The late JD Salinger has long been described as an eccentric recluse by journalists and publishers—probably due to his dislike of journalists and publishers. We are a sensitive bunch. Now, thanks to newly released letters between the author of Catcher in the Rye and his British friend Don Hartog, a new understanding is appearing: JD Salinger was not just a big weirdo who wouldn’t give a cub reporter a break. He also had a “human side.”

Salinger, in 50 letters and four postcards written between 1986 and 2002, describes trips to Niagara Falls and the Grand Canyon, gardening, and how Burger King has the best fast food burgers (which, to be fair, clearly shows a touch of insanity in the man). There is also a July 1944 letter sent from Salinger’s father Sol to Hartog, who was a Lieutenant in the Royal Rifle Corps, insisting that his son’s friend visit Salinger’s family in Tel Aviv if he is deployed to Palestine.

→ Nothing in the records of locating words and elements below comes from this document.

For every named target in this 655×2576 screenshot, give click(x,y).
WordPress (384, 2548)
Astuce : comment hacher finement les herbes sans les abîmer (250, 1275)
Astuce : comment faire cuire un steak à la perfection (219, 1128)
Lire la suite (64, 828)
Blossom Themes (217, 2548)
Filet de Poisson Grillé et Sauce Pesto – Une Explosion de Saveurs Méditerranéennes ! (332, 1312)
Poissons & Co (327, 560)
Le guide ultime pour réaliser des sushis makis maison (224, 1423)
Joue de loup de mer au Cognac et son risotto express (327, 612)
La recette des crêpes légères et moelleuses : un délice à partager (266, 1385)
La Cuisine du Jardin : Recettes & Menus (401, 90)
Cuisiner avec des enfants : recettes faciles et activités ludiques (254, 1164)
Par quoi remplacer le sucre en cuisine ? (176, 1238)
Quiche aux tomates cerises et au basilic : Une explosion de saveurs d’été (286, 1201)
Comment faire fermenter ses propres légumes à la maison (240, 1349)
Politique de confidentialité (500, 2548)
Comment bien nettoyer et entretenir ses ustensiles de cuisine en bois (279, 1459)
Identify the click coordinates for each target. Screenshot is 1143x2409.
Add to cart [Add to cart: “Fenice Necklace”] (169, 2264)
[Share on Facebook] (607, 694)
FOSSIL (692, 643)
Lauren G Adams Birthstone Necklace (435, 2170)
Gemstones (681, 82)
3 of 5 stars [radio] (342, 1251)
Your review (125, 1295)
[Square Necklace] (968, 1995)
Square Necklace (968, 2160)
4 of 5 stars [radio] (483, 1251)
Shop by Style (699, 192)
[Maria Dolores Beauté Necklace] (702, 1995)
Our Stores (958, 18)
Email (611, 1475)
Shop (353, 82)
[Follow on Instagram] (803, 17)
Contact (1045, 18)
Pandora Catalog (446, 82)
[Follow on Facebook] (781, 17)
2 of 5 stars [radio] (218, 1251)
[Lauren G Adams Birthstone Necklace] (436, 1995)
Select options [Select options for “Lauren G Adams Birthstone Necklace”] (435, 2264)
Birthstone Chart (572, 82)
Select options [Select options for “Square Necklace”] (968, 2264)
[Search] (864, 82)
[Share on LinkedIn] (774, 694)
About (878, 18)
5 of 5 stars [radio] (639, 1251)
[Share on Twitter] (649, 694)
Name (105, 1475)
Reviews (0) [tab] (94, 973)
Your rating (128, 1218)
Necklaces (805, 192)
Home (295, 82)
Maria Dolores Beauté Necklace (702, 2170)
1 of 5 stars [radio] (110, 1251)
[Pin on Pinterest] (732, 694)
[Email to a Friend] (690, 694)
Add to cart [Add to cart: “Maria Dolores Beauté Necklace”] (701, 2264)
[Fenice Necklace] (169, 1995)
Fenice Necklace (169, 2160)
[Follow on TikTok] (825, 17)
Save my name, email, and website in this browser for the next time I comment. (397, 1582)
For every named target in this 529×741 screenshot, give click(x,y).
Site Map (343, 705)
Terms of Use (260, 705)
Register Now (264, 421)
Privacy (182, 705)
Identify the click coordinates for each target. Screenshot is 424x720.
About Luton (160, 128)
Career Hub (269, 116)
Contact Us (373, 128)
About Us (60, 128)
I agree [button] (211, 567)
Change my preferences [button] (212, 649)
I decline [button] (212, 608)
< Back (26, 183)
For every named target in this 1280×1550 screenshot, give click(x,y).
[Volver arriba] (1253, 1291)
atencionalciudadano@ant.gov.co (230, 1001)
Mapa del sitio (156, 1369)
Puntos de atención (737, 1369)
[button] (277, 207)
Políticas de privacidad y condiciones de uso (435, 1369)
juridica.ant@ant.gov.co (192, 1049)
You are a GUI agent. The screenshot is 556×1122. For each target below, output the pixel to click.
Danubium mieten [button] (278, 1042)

A summary of the letters’ contents, released by the University of East Anglia, are kind of lovely on their own, like found poetry. I’m not sure I’d want to read the letter described below, but I might want to live it.

[Letter, JDS to Don, 11/10/1989]
JDS writes of firewood and a tomato crop, his views on travel, his son’s acting career, an Indian restaurant in London, hearing aids, Wimbledon tennis, a Russian dance ensemble, and BBC television series.